Union Berlin holt US-Nationalspieler Wood

Mit Bobby Wood hofft Zweitligist Union die Lücke zu schließen, die Rekordstürmer Sebastian Polter mit seinem Weggang hinterlassen hat.

US-Stürmer Bobby Wood (l.), hier gegen Antonio Rüdiger, war im Länderspiel gegen Weltmeister Deutschland der Matchwinner für die USA

US-Stürmer Bobby Wood (l.), hier gegen Antonio Rüdiger, war im Länderspiel gegen Weltmeister Deutschland der Matchwinner für die USA

Foto: Martin Meissner / AP

Der 1. FC Union ist bei der Suche nach einem Ersatz für Rekordtorjäger Sebastian Polter (Queens Park Rangers) fündig geworden und hat Bobby Wood, 22, vom Zweitliga-Konkurrenten 1860 München verpflichtet. Der US-Nationalspieler erhält einen Vertrag bis 2018 und wird am Dienstag die erste Trainingseinheit im Trainingslager in Bad Kleinkirchheim mit den Köpenickern absolvieren.

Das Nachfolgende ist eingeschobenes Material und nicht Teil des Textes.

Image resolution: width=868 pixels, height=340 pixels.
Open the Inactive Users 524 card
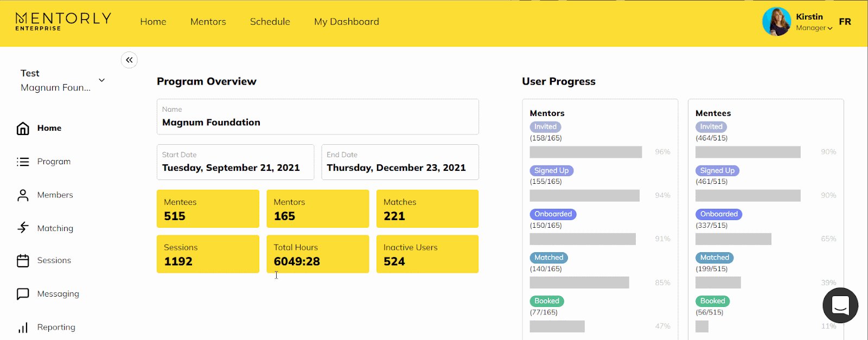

Bereits am Montag-Nachmittag war der in Honolulu/Hawaii geborene Fußballprofi mit Unions Konditionstrainer in einer Laufeinheit unterwegs. Am Abend absolvierte er mit Vereinsarzt Dr. Tankred Hase den obligatorischen Medizincheck.

Trainer Norbert Düwel sieht in ihm einen „schnellen und robusten Stürmer, der sowohl mannschaftsdienlich agiert, als auch selbst Torgefahr ausstrahlt“. Und er machte deutlich, dass Wood durchaus auch verpflichtet worden wäre, wenn Polter bei Union geblieben wäre. „Er bringt ein breites Spektrum an Qualität mit“, sagte Düwel.

Siegtor gegen Weltmeister Deutschland

Wood kam unter Coach Jürgen Klinsmann auf bislang acht Einsätze für das US-Team. Größere Aufmerksamkeit erhielt der Angreifer in den vergangenen Wochen, als er nicht nur beim Sieg der Amerikaner in den Niederlanden (4:3), sondern auch gegen Weltmeister Deutschland (2:1) den Siegtreffer erzielte.

Er sieht in Union „die richtige Adresse für mich. Es ist ein besonderer Verein mit großen Zielen, und ich will hier zeigen, was in mir steckt.“ Wood, der in der Rückrunde der vergangenen Saison an Erzgebirge Aue ausgeliehen war, hat bislang 59 Zweitligaspiele absolviert und dabei sechs Tore geschossen. „Ich bin froh, dass der Transfer geklappt hat. Jetzt geht es darum, schnell alle kennenzulernen und meinen Platz im Team zu finden.“

Durch Wood besitzt Union nun neben Sören Brandy, Steven Skrzybski, Collin Quaner und Bajram Nebihi eine weitere Alternative für die Lücke, die Polter durch seinen Weggang hinterlassen hat. „Nach dem Abschied von Polter wollten wir im Sturm unbedingt noch personell nachlegen. Bobby Wood war unser Top-Kandidat“, kommentierte Nico Schäfer, Unions kaufmännisch-organisatorischer Leiter, Unions neunten Zugang für die am 26. Juli mit dem Heimspiel gegen Fortuna Düsseldorf beginnende Saison.